Winning through a culture of operational excellence
BPM principles are critical for companies to become market leaders that customers look to deliver products and services at the lowest cost and through easy processes. This type of firm strives for internal operational excellence. Each business function lowers cost by minimizing transactional friction and increasing product/service turnaround.
Using five BPM principles, let's highlight how an operational excellence culture satisfies the needs of technology-wise consumers.
Process information. Process data -- representing pricing, delivery and inventory info -- should be presented accurately to the customer consistently across the various means of engagement: Web, mobile or physical store. You don't want to drive to a Best Buy store to find out the gadget you want isn't actually in stock.
Process procedures. Keeping customer engagement processes simple and straightforward is important. The flow of steps should be clear and simple to follow. Eliminate friction of unnecessary data collection when the customer is interacting with your company. Track key business intelligence data in parallel; don't interrupt the customer workflow. Then prioritize the follow-on activities that progress customers' wishes first before any other business processing.
Process enablers: People and technology. Roles and the associated duties should be clear and simple. The skills needed should not require high levels of expertise, but good interpersonal skills for customer service are always table stakes in any business.
Automation and technology should be leveraged to lower cost. Use automation to enable a smooth and effortless experience to compare, order and set up delivery of products.
But don't automate everything. Even with an operational excellence approach, a customer's demand for intimacy will necessitate the right mix of automation with manual interventions. Identify the key engagement touch points where customers may need a human touch if they run into trouble; rescuing customers having a problem will cement a longer-lasting relationship.
Governance: Direction and guidance. Governance should focus on process conformance and the elimination of variation that leads to waste. Governance should also be the driver of the organizational culture by defining the behaviors, rewards and disincentives for adherence to process execution.
Continuous improvement.

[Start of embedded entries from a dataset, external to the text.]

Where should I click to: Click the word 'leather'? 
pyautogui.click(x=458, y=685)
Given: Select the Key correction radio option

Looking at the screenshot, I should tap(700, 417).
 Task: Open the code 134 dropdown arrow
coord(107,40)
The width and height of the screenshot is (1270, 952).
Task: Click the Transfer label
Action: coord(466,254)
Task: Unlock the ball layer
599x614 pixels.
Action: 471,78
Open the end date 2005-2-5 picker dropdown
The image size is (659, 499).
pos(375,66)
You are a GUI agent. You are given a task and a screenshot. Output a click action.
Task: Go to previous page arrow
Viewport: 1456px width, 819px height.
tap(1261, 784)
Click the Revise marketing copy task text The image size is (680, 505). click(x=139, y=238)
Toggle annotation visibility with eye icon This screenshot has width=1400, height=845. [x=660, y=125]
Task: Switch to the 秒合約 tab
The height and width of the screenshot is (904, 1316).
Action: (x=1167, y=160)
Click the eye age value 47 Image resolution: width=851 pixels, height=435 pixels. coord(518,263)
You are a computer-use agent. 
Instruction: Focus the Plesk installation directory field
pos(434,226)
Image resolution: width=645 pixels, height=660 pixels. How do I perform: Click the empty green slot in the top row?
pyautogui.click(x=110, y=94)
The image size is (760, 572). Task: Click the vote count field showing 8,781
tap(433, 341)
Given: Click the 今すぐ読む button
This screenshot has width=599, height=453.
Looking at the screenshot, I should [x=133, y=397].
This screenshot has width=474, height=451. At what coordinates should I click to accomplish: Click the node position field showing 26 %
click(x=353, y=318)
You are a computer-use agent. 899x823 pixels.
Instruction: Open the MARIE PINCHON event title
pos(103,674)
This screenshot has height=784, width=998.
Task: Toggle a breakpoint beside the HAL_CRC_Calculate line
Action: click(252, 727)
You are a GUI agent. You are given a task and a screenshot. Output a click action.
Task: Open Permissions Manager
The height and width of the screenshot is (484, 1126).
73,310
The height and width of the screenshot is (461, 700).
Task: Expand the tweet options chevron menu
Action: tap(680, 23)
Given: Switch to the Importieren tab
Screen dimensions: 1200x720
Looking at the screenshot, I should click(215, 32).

This is the most important discipline. Lean and Six Sigma tools used in conjunction with Deming's cycle of improvement should be applied in the improvement of a business process. Use methodologies like value chain analysis and failure mode and effect analysis to streamline activities, refocus process objectives and eliminate failures to ensure value to the customer is delivered at the lowest cost.
Focus on the customer
Finally, you need to discern the voice of the customer. Reach out, listen and reflect on customer feedback because it helps identify the most important improvement opportunities you will find.
Technology is not only providing new ways to deliver or even create new products and services but as a new means to integrate the customer engagement into those products and services. Consider the future where you can press a button in your cupboard to order your cereal or washing detergent before it runs out, and get it delivered automatically. Wait -- the future is here already.